To push an onscreen button with a mouse involves several layers of indirection: you move your hand to push a device to move a tiny arrow across the screen until it is over the button, then you move your finger to push a physical button.
To push the same button on a touch screen, you just reach out and tap it.
This is the reason Apple uses the word “magical” in iPad marketing material. Being able to manipulate these virtual things directly, with your hands, is a big deal.
I don’t remember how long ago I had the idea for Fingerpaintball. There were a half dozen Breakout derivatives on the App Store already, but they all required the player to swipe a finger to move a paddle to hit the ball. While it works well with a joystick or a mouse, the interaction feels needlessly artificial on a touchscreen.
In October 2010 I started work on a Breakout-type game that would take advantage of iPad’s touchscreen. Instead of moving a virtual paddle, the player would draw a line, and the ball would bounce off those lines. The project was also a good opportunity for myself to re-learn OpenGL, since I hadn’t used it in so long.
Work slowed in November, due to demands from a part-time tech support role. It all but stopped in December, due to family obligations involving a trip halfway around the world. In January and February I was busy with client work, and Fingerpaintball was firmly on the back burner.
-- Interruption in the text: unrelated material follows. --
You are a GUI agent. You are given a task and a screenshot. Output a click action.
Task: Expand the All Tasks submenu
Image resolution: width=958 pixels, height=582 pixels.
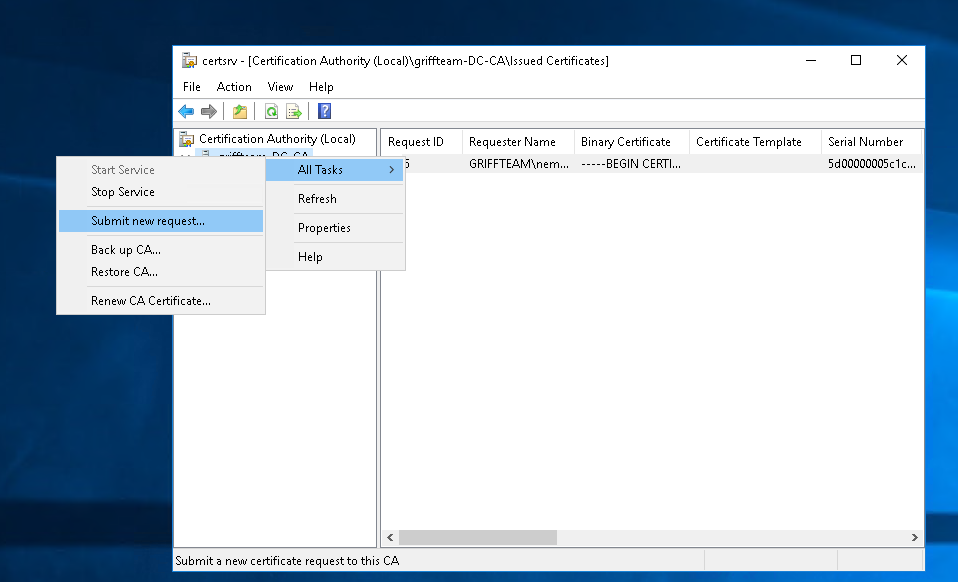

One does not usually need to register an app with iTunes until you are ready to upload a finished binary, but certain functionality, such as Game Center and In-App Purchases, require that you register the app in order to test it. Registering your app reserves the name you choose, but it also starts a countdown: if you don’t upload a binary within 120 days, the registration will be deleted and you won’t be able to use the name any more.
So in mid-February I received a warning: if I didn’t ship by March 17, I’d lose the name Fingerpaintball. Other developers on iphonesb advised me to simply delete it myself to avoid the penalty, re-registering it later when I was ready to finish the app. Ignoring them, I decided to use the deadline as motivation to finish the damn thing. Real artists ship.
It wasn’t until March 11 that I had time to work on the game again. I originally had a sizable list of things that “needed” to be in the 1.0 release, but with only a week remaining, I quickly learned what was really essential and what was not. For example, my intention from the start was to release the game under a fremium model: free to play the first few levels, pay to play the rest. Designing all the levels and implementing In-App Purchase was therefore necessary for 1.0, until I realized it wasn’t.
The advanced levels and the purchasing could wait for a later release. Bonuses could also wait. Multiball could wait. Sound effects could wait. It turns out that, when a hard deadline is approaching, a lot of things I thought were necessary could wait.
I thought I understood the idea that You Should Be Embarrassed By Your 1.0, but I didn’t really understand until now. In the past I would write what I believed to be a minimal feature list, and as I worked, adjust the release date accordingly. Now I see I had it backwards: I should have been picking a release date, then trimming feature list as I go.
So far there are two reviews on the U.S. App Store and they both basically say the same thing: a good concept but kind of boring to play. I tend to agree. I am embarrassed by Fingerpaintball in its current form. The parts that are there work well, but it’s just not enough.
I wonder, though, if iterative development applies to games. Changing the interface of a utility doesn’t have the same implications as changing the rules of a game. If people are competing via a leaderboard, an update can create an uneven playing field. But these are not insurmountable problems: new leaderboards can be created, or people can simply deal with it. World of Warcraft has an enormously sophisticated set of rules that has changed several times over its lifetime; if Blizzard can find a way to manage, so can I.